*** Entries supplied

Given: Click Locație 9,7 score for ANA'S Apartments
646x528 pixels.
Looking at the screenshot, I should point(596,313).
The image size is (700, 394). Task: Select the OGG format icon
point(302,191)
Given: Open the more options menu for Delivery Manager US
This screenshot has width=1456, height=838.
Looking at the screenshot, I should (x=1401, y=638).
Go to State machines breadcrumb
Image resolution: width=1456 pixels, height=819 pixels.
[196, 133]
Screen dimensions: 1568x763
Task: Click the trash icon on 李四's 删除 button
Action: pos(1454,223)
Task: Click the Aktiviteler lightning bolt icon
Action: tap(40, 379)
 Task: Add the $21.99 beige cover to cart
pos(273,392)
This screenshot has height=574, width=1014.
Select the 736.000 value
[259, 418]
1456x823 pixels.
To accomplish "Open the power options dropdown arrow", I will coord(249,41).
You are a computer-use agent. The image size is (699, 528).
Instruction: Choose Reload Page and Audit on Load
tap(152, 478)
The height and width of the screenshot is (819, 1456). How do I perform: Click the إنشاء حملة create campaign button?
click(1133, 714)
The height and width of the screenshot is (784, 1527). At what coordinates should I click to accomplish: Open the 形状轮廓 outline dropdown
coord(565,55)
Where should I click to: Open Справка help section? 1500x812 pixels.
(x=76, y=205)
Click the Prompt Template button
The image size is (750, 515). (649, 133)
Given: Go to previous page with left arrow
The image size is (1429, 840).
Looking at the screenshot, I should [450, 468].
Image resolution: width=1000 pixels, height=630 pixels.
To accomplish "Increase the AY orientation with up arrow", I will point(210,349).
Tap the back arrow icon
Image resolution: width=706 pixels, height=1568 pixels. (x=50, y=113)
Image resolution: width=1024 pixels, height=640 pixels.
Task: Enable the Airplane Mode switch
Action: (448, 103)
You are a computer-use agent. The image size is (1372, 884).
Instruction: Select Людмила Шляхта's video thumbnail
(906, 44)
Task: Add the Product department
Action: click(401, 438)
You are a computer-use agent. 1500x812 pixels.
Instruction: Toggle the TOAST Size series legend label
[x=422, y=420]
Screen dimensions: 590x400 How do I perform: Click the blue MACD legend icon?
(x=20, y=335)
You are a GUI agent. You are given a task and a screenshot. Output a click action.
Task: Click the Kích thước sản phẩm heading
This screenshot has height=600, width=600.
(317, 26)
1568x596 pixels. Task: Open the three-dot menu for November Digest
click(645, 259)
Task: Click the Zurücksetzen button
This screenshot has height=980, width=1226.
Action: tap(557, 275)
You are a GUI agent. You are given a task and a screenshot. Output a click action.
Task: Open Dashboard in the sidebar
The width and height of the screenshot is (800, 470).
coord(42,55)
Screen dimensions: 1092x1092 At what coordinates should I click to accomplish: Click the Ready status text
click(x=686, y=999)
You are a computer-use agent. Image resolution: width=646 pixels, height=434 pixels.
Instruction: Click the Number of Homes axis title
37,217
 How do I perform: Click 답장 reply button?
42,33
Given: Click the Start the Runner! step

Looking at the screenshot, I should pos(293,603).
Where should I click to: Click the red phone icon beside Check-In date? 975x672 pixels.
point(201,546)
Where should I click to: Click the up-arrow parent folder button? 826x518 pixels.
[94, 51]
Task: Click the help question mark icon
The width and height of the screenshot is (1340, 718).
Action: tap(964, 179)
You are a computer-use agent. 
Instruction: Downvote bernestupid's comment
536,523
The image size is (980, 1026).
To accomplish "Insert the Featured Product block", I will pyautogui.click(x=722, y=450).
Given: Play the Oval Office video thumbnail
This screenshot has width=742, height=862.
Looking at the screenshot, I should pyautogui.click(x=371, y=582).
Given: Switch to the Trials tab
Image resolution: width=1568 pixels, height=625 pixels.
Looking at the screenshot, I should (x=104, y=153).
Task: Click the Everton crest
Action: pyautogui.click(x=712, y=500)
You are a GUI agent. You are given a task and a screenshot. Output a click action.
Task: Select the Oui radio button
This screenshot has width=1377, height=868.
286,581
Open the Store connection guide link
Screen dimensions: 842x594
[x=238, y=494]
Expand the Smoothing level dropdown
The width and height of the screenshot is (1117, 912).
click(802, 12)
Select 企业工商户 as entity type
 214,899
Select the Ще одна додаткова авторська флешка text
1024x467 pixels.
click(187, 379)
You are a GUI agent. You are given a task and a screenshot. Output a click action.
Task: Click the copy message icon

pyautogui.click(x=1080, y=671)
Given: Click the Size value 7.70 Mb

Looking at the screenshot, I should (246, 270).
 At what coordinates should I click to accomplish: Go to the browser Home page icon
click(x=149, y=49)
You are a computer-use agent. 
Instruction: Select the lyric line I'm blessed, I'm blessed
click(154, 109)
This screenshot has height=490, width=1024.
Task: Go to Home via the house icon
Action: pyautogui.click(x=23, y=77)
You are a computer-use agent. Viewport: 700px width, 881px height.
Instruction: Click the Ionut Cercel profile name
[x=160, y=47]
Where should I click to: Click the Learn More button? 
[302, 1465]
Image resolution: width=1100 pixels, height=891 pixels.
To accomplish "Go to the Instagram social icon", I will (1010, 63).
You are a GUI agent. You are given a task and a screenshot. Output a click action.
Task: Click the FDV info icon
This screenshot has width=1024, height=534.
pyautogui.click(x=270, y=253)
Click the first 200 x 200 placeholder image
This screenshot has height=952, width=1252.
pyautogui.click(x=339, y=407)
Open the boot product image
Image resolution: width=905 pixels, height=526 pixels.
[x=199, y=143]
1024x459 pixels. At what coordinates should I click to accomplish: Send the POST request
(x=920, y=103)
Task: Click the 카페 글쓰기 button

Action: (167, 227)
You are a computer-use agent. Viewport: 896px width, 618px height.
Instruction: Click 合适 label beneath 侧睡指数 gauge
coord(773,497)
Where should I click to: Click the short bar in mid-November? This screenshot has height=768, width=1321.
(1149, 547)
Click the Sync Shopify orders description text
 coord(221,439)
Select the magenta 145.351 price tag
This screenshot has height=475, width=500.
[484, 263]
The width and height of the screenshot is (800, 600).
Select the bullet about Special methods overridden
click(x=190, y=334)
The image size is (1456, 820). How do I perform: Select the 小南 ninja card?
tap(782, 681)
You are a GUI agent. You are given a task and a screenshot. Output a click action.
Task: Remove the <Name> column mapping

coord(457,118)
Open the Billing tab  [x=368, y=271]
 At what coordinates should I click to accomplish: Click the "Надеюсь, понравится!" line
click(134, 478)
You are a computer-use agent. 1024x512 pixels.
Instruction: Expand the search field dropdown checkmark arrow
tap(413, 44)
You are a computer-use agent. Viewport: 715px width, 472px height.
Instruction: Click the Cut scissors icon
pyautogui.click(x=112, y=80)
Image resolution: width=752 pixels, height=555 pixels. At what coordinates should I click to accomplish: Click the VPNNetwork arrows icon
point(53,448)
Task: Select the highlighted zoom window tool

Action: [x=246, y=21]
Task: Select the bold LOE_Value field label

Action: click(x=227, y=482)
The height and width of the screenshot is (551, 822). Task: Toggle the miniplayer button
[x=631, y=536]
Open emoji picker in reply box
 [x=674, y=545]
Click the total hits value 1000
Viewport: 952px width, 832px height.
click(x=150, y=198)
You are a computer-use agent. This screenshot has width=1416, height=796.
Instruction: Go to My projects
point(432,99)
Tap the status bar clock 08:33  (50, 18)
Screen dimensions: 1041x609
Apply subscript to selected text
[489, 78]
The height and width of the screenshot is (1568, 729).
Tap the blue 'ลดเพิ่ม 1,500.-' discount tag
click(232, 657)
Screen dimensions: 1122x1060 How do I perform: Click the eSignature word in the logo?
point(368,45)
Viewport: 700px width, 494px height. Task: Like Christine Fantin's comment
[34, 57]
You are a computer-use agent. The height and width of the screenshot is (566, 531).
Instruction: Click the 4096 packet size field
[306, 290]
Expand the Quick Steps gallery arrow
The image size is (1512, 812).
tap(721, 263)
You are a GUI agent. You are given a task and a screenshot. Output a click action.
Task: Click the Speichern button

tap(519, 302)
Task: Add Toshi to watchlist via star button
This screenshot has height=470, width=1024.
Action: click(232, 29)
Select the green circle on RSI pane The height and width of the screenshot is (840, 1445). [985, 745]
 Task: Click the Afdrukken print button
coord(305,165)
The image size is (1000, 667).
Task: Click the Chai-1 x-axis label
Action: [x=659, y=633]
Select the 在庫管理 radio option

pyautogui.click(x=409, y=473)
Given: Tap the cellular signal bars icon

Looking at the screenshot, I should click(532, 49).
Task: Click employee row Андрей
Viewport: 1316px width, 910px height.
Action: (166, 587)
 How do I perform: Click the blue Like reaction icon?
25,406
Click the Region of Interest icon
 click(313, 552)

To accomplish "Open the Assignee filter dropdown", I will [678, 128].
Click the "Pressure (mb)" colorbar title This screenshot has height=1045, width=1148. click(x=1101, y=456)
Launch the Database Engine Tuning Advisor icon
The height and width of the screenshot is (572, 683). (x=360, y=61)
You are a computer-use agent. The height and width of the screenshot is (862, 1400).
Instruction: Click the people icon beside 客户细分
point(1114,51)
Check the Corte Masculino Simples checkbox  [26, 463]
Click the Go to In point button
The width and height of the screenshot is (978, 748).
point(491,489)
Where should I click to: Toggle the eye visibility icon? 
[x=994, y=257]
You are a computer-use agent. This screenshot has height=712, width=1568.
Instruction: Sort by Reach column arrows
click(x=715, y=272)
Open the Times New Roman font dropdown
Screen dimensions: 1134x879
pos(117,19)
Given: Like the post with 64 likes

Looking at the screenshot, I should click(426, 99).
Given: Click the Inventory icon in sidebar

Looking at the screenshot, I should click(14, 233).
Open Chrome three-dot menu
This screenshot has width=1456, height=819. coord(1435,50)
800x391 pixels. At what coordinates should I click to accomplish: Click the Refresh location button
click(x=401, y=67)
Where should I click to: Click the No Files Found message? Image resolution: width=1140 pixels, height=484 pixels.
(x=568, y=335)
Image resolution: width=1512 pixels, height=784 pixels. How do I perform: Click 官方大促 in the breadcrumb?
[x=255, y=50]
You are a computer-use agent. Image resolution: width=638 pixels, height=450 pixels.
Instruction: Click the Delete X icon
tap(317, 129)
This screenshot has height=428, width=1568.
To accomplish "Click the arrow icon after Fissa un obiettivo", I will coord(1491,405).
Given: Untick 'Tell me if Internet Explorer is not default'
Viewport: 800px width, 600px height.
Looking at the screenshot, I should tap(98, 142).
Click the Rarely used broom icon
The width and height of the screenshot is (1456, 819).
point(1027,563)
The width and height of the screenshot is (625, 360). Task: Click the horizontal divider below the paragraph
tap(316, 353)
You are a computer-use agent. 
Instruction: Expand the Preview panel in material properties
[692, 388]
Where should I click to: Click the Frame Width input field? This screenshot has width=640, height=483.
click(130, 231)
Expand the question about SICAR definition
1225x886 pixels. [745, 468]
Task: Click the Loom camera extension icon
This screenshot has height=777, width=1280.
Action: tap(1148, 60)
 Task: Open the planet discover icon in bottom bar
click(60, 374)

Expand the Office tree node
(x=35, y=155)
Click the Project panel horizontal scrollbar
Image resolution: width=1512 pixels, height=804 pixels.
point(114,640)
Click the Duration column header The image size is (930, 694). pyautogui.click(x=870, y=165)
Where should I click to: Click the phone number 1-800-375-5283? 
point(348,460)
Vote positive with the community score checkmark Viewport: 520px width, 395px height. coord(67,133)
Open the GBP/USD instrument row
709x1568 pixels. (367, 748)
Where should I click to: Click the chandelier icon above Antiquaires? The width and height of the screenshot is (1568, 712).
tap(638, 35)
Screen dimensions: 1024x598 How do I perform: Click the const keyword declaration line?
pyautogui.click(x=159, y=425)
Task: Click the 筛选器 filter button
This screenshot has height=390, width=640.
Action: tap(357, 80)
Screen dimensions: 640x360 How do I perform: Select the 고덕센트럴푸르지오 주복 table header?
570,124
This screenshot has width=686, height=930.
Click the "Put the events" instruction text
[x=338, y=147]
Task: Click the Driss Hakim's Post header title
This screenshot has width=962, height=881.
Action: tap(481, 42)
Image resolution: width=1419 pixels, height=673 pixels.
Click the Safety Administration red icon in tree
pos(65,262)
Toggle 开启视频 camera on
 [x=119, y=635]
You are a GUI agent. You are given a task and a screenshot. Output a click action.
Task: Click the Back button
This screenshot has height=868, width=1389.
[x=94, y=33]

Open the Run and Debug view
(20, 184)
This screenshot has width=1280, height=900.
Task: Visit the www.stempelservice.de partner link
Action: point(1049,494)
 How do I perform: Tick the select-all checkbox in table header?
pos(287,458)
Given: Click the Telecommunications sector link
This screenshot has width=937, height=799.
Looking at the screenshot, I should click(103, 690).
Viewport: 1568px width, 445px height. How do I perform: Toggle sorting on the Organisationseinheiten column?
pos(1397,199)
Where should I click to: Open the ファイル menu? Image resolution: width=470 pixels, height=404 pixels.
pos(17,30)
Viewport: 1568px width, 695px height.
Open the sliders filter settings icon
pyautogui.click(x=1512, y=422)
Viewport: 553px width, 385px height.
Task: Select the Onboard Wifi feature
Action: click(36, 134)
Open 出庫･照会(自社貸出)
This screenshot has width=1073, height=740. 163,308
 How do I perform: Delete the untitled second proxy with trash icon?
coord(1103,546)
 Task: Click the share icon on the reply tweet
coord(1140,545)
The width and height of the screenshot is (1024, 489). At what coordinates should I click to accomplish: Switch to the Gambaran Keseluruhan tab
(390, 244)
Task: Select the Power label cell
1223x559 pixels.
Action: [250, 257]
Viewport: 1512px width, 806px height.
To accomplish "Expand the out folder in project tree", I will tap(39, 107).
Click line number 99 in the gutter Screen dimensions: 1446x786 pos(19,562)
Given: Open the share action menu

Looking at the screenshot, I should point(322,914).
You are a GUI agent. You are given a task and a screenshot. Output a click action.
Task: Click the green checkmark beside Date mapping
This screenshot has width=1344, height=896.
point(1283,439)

******

◆ **What you have to do**
Starting with the line containing "How do I perform: Delete" and going on through the line containing "Action: [250, 257]", write those lines again with "Power label" switched to "Status label", leaving everything else unchanged.

◆ **Full output**
 How do I perform: Delete the untitled second proxy with trash icon?
coord(1103,546)
 Task: Click the share icon on the reply tweet
coord(1140,545)
The width and height of the screenshot is (1024, 489). At what coordinates should I click to accomplish: Switch to the Gambaran Keseluruhan tab
(390, 244)
Task: Select the Status label cell
1223x559 pixels.
Action: [250, 257]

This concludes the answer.